Rand conduziu Vermelho e contornou o broto, tomando cuidado para não deixar que os cascos do alazão o esmagassem. Não parecia correto destruir o que o Homem Verde havia feito só para evitar um passo extra. Egwene deu-lhe um de seus sorrisos secretos e tocou seu braço. Ela estava tão linda, com os cabelos soltos cheios de flores, que ele sorriu para ela até ela corar e abaixar os olhos. Eu vou proteger você, pensou. Aconteça o que acontecer, vou cuidar para que você esteja a salvo, eu juro.
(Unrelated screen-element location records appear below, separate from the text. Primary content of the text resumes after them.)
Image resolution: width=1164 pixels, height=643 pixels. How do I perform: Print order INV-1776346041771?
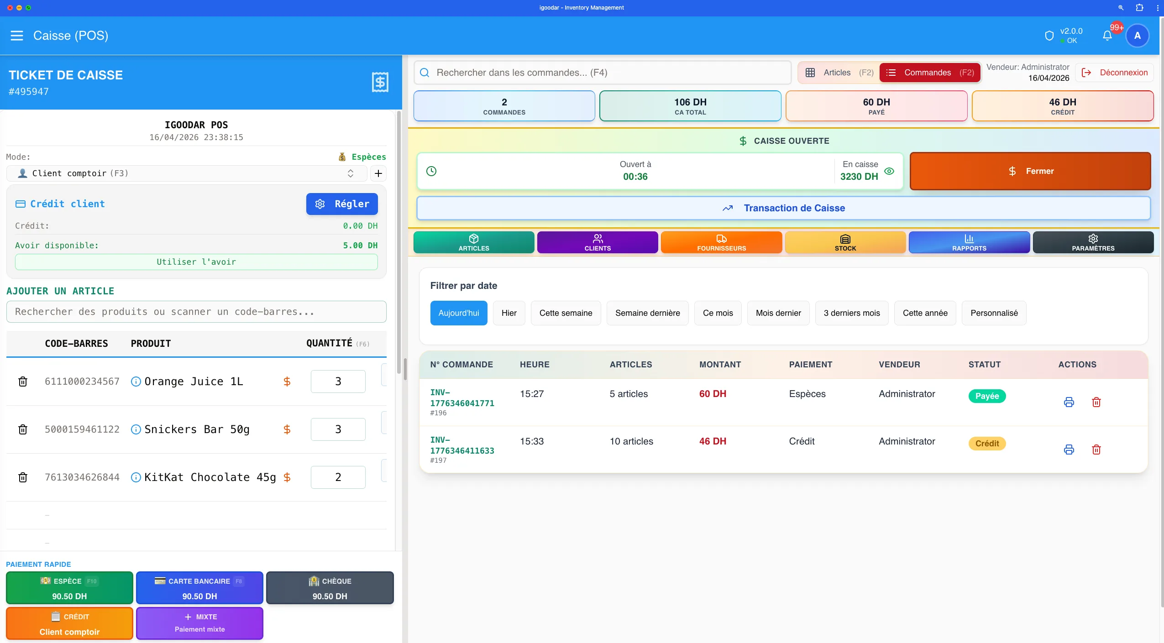click(1069, 402)
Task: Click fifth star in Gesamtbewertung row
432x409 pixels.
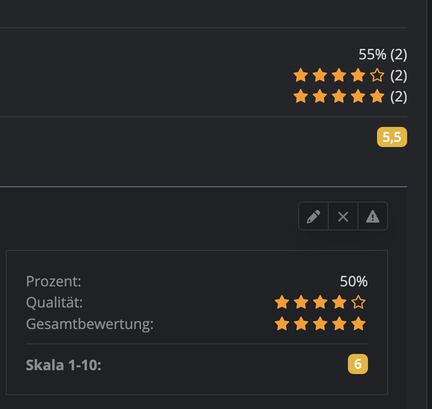Action: pos(358,324)
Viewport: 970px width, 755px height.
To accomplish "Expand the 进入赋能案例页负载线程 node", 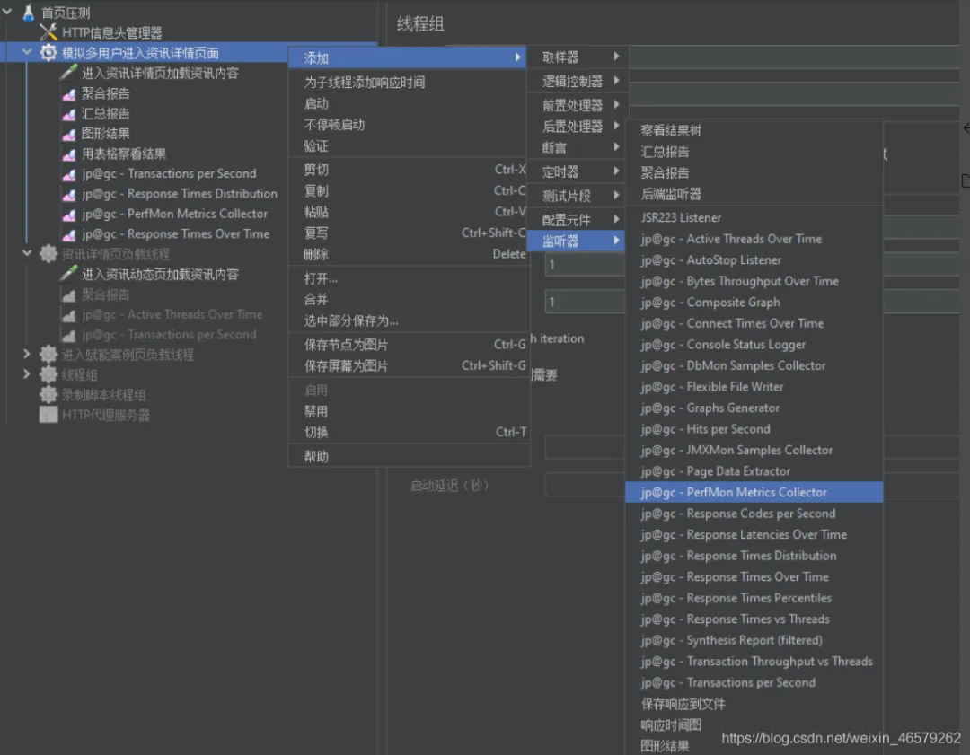I will [27, 355].
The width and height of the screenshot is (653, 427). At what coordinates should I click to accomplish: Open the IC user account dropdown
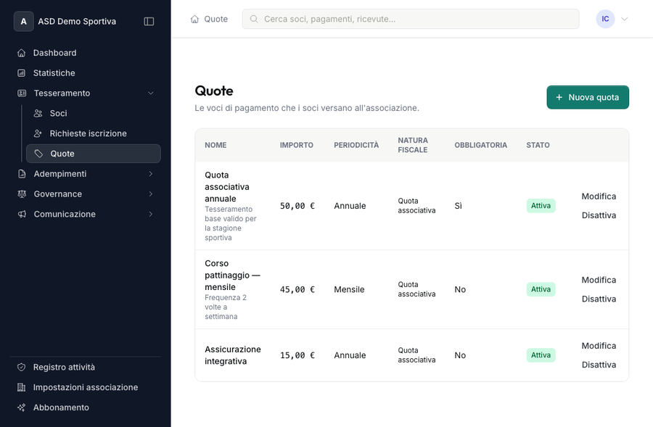[x=612, y=19]
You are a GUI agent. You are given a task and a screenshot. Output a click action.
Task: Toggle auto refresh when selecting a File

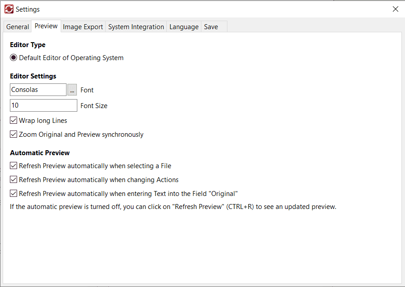[x=13, y=166]
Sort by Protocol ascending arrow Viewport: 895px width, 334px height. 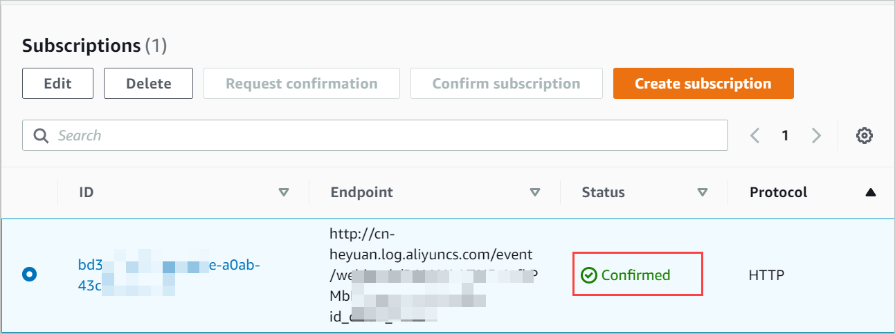pyautogui.click(x=871, y=192)
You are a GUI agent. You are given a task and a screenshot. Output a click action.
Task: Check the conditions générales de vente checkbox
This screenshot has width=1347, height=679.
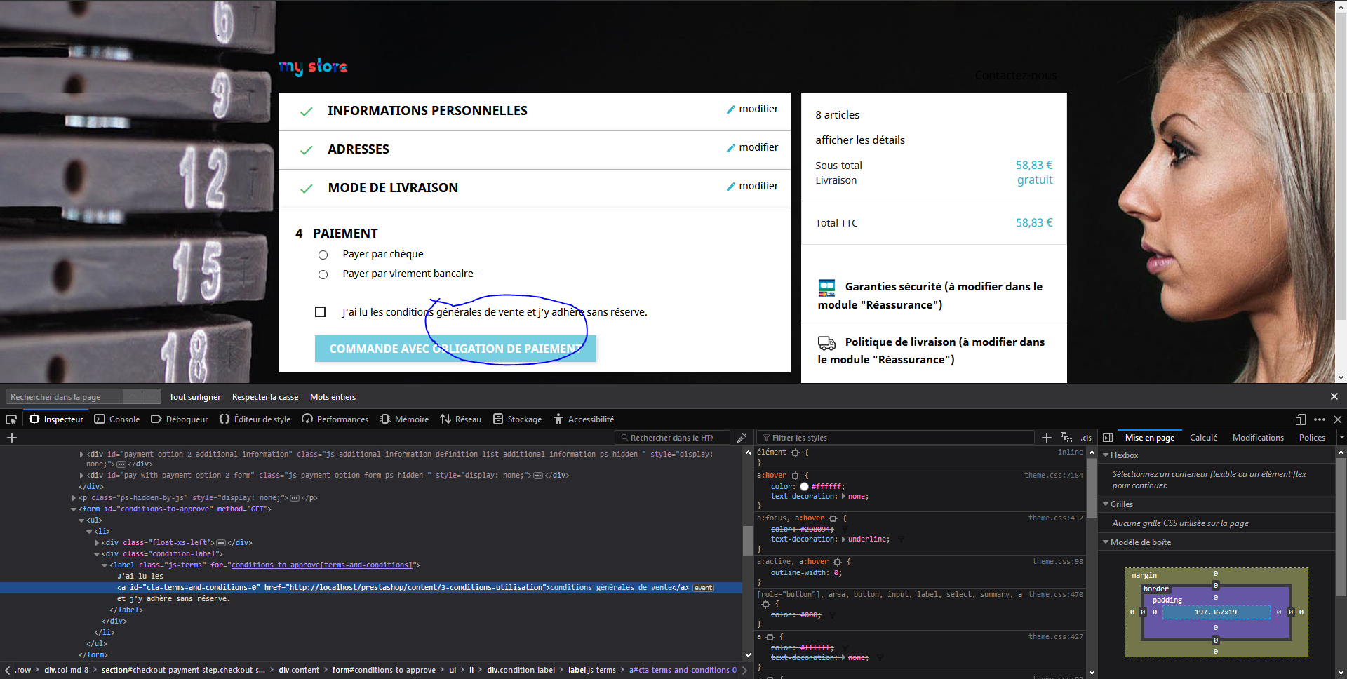point(320,311)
O Homem Verde os levou ao coração da floresta primaveril, até uma abertura em arco na encosta de uma colina. Era um arco de pedra simples, alto e branco, e sobre a pedra principal havia um círculo cortado ao meio por uma linha sinuosa, uma metade áspera, a outra lisa. O símbolo ancestral das Aes Sedai. A abertura propriamente dita estava coberta por sombras.

Por um momento, todos simplesmente ficaram olhando em silêncio. Então Moiraine removeu a guirlanda dos cabelos e pendurou-a gentilmente num galho de madressilva ao lado do arco. Foi como se o movimento dela restaurasse a fala dos demais.

— Está aí dentro? — perguntou Nynaeve. — Aquilo que viemos buscar?

— Eu realmente gostaria de ver a Árvore da Vida — disse Mat, sem tirar os olhos do círculo dividido ao meio acima deles. — Podemos esperar e fazer isso primeiro, não podemos?

O Homem Verde olhou para Rand de forma estranha, depois balançou a cabeça.

— A Avendesora não está aqui. Eu não repouso sob aqueles galhos incultos há dois mil anos.

— Não viemos por causa da Árvore da Vida — disse Moiraine com firmeza. Ela apontou para o arco. — Viemos pelo que está ali.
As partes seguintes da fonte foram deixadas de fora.